───── RECORDS SUPPLIED ─────
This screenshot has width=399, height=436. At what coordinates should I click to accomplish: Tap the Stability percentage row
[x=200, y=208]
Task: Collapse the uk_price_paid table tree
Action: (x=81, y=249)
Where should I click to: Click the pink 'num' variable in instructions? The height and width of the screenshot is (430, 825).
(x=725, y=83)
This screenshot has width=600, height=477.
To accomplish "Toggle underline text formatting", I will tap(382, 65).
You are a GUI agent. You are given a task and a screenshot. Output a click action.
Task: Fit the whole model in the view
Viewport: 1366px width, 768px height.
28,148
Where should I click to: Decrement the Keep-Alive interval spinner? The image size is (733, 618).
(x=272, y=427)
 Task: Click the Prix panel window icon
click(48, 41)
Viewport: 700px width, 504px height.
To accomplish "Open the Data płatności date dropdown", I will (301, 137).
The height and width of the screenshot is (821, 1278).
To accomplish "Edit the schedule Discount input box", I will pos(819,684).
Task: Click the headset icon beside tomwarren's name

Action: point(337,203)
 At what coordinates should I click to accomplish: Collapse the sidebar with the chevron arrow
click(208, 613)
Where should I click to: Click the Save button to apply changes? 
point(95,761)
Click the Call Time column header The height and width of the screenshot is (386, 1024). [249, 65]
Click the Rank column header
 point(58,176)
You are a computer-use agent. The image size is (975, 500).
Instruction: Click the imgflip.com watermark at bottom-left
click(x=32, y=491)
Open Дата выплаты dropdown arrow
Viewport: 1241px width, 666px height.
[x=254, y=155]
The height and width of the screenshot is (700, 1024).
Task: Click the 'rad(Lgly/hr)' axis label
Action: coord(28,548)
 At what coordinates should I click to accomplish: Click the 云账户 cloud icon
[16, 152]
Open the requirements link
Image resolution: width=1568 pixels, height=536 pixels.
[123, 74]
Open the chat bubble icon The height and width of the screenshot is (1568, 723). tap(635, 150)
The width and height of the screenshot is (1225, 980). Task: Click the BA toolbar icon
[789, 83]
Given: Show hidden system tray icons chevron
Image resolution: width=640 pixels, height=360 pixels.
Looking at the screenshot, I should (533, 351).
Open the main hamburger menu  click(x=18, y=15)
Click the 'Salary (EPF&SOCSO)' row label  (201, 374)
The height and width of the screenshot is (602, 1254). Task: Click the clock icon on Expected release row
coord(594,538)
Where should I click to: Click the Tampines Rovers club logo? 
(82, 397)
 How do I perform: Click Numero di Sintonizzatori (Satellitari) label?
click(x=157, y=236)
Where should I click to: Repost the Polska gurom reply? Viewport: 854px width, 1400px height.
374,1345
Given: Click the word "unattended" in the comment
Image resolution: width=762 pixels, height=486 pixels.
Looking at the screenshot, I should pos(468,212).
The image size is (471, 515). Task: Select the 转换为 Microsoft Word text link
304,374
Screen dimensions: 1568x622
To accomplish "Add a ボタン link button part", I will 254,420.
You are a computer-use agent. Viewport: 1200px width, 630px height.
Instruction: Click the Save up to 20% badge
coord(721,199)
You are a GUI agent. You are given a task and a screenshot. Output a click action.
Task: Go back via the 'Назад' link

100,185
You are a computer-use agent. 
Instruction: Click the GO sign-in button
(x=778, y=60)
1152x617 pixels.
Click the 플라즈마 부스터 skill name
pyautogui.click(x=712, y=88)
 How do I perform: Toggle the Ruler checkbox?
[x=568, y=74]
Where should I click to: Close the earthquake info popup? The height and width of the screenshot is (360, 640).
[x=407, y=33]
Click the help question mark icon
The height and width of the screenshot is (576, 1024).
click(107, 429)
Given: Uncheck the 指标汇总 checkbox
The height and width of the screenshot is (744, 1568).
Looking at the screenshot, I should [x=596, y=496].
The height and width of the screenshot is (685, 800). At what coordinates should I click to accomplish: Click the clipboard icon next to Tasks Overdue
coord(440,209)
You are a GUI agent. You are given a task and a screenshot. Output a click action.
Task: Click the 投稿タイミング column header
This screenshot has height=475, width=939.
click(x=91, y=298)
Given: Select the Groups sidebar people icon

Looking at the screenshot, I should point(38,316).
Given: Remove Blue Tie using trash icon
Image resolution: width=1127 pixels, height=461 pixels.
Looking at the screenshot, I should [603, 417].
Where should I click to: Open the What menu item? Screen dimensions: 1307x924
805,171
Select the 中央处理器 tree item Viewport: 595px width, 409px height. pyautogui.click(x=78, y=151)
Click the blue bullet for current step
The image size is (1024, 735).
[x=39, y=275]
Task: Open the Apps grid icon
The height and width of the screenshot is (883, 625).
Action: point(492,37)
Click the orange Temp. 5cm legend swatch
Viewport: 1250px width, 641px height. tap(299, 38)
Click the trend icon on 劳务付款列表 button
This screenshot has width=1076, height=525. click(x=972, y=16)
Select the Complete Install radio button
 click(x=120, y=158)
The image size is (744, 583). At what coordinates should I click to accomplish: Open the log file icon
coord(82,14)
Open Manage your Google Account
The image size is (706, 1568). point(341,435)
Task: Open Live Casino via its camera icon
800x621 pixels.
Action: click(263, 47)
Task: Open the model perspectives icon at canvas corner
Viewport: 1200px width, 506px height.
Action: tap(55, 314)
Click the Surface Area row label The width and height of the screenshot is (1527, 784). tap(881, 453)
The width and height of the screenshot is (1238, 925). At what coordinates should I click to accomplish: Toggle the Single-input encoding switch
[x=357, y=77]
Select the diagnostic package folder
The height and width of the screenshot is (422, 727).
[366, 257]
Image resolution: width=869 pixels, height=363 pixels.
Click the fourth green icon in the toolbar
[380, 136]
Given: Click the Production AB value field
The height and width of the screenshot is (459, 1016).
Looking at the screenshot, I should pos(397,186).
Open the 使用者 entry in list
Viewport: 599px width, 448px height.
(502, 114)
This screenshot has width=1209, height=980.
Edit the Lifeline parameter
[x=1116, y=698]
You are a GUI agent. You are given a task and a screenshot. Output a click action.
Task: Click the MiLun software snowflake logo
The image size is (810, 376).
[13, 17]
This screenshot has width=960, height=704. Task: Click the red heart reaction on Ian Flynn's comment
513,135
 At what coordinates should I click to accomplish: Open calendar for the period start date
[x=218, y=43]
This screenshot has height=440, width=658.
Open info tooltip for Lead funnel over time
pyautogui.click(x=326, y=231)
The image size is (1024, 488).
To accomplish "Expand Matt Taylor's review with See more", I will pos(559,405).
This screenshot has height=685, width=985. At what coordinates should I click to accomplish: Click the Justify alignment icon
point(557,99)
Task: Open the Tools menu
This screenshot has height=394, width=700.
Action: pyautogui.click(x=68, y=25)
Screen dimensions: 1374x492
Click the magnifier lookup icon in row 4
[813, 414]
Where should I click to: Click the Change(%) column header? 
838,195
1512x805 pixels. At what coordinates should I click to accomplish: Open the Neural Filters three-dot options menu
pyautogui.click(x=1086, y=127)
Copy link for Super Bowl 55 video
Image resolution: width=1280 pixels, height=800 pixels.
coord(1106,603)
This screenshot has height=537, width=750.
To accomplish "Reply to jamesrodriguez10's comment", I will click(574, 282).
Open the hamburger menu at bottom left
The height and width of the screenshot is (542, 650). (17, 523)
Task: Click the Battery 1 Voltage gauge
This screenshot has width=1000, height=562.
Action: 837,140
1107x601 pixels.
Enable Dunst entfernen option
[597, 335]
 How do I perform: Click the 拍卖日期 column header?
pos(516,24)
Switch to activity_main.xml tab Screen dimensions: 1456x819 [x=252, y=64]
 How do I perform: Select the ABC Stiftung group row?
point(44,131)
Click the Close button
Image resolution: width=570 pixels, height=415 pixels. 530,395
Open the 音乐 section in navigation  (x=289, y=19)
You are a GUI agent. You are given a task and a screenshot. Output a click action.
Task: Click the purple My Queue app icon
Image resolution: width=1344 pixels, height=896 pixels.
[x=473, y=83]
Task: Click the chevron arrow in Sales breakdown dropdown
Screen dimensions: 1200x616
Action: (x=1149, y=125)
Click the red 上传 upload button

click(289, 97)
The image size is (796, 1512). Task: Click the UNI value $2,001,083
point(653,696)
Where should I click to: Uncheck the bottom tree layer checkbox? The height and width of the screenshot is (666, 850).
─────
● **TO DO**
Copy exactly the opening line of the material, the line bearing "Open the chat", and every line between them. Include nothing else.

● **WRITTEN RESPONSE**
This screenshot has width=399, height=436. At what coordinates should I click to accomplish: Tap the Stability percentage row
[x=200, y=208]
Task: Collapse the uk_price_paid table tree
Action: (x=81, y=249)
Where should I click to: Click the pink 'num' variable in instructions? The height and width of the screenshot is (430, 825).
(x=725, y=83)
This screenshot has width=600, height=477.
To accomplish "Toggle underline text formatting", I will tap(382, 65).
You are a GUI agent. You are given a task and a screenshot. Output a click action.
Task: Fit the whole model in the view
Viewport: 1366px width, 768px height.
28,148
Where should I click to: Decrement the Keep-Alive interval spinner? The image size is (733, 618).
(x=272, y=427)
 Task: Click the Prix panel window icon
click(48, 41)
Viewport: 700px width, 504px height.
To accomplish "Open the Data płatności date dropdown", I will (301, 137).
The height and width of the screenshot is (821, 1278).
To accomplish "Edit the schedule Discount input box", I will pos(819,684).
Task: Click the headset icon beside tomwarren's name

Action: point(337,203)
 At what coordinates should I click to accomplish: Collapse the sidebar with the chevron arrow
click(208, 613)
Where should I click to: Click the Save button to apply changes? 
point(95,761)
Click the Call Time column header The height and width of the screenshot is (386, 1024). [249, 65]
Click the Rank column header
 point(58,176)
You are a computer-use agent. The image size is (975, 500).
Instruction: Click the imgflip.com watermark at bottom-left
click(x=32, y=491)
Open Дата выплаты dropdown arrow
Viewport: 1241px width, 666px height.
[x=254, y=155]
The height and width of the screenshot is (700, 1024).
Task: Click the 'rad(Lgly/hr)' axis label
Action: coord(28,548)
 At what coordinates should I click to accomplish: Click the 云账户 cloud icon
[16, 152]
Open the requirements link
Image resolution: width=1568 pixels, height=536 pixels.
[123, 74]
Open the chat bubble icon The height and width of the screenshot is (1568, 723). tap(635, 150)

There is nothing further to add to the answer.